1. Applications of lime up to three tons per acre lead to an increase in the numbers of bacteria developing on "modified synthetic" agar. They also produce an increase in ammonification, nitrification, and in nitrogen fixation when these processes are tested by the beaker method. These increases are in all cases almost proportionate to the amount of lime applied.

2. Natural increases in numbers of bacteria tend to obscure the effects of applications of lime, while natural decreases make them more pronounced.

3. Peptone solutions do not permit of the determining of the largest number of bacteria which will destroy humus with the production of ammonia.

4. The beaker method, with dried blood or cottonseed meal for ammonification, with ammonium sulfate or dried blood for nitrification, and with mannite for nitrogen fixation, is eminently satisfactory.

5. The ammonification of dried blood or of cottonseed meal runs parallel with the numbers of bacteria while there is very little relation between the ammonification of peptone solutions and numbers.

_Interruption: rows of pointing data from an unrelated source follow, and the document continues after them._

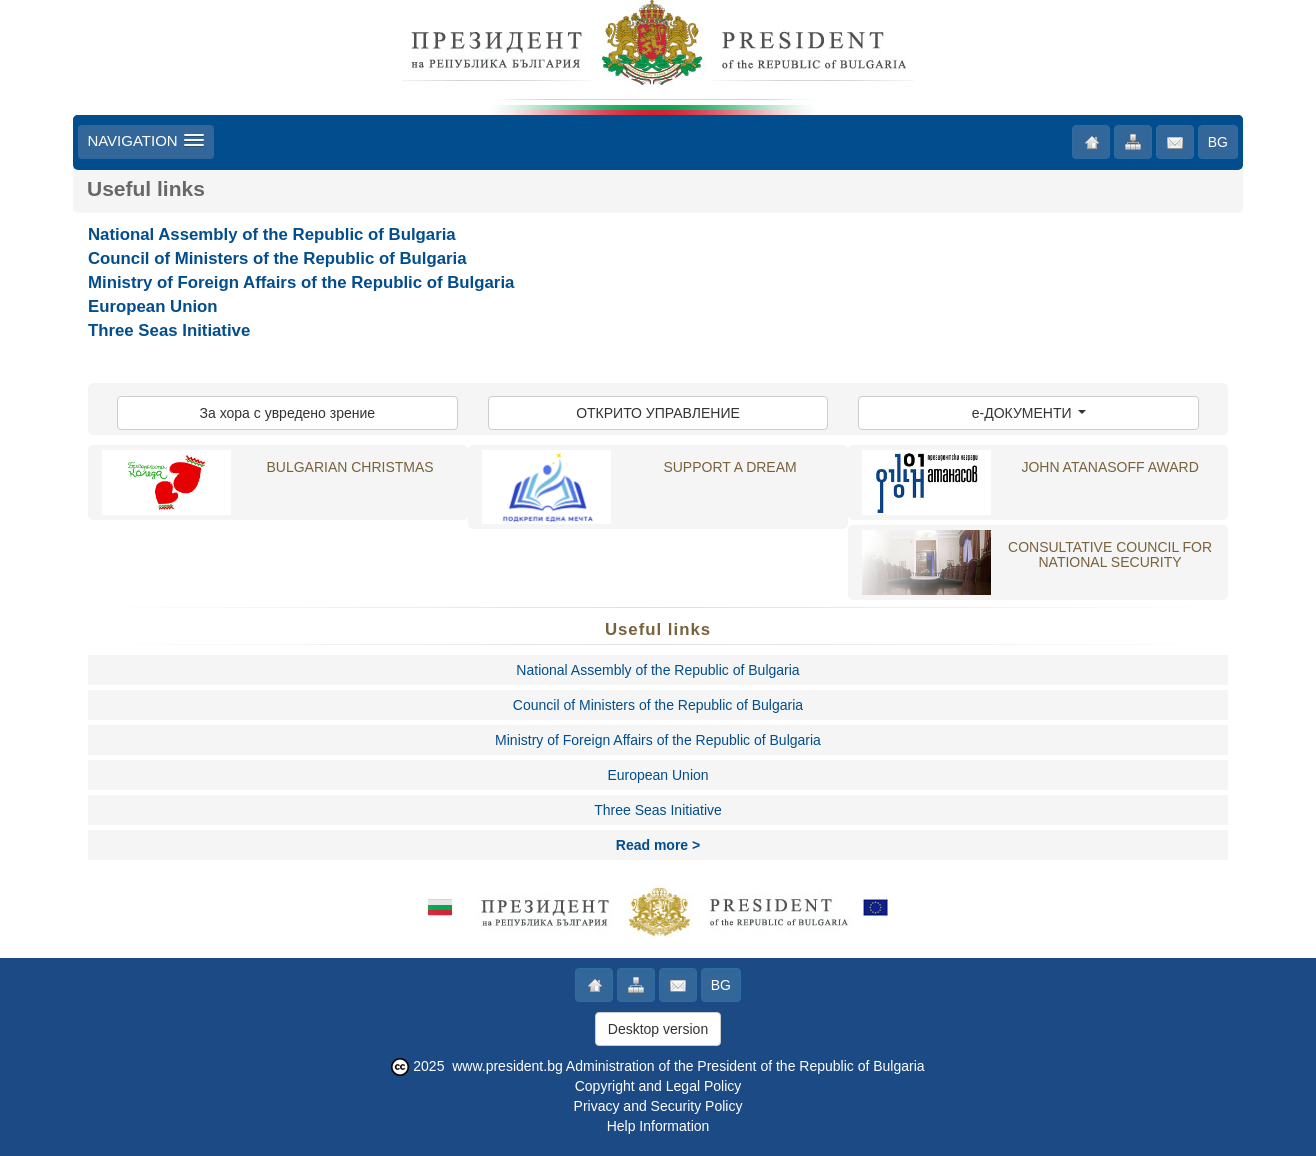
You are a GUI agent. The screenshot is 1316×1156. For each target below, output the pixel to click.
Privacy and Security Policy (658, 1106)
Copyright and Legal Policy (658, 1086)
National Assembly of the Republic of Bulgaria (272, 234)
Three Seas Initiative (169, 330)
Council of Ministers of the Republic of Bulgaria (277, 258)
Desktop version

6. Increased nitrification leads to slight accumulations of nitrates in the soil.

7. Natural accumulations of nitrates in the soil tend to obscure the differences due to the lime treatment.

8. The solution method for nitrogen fixation is quite unreliable.

9. Applications of lime increase the yield of oats; one-half and one ton per acre very slightly, but two and three tons to quite a large extent.

10. Applications of lime up to three tons per acre increase the nitrogen content of the oats crop more rapidly than the yield itself.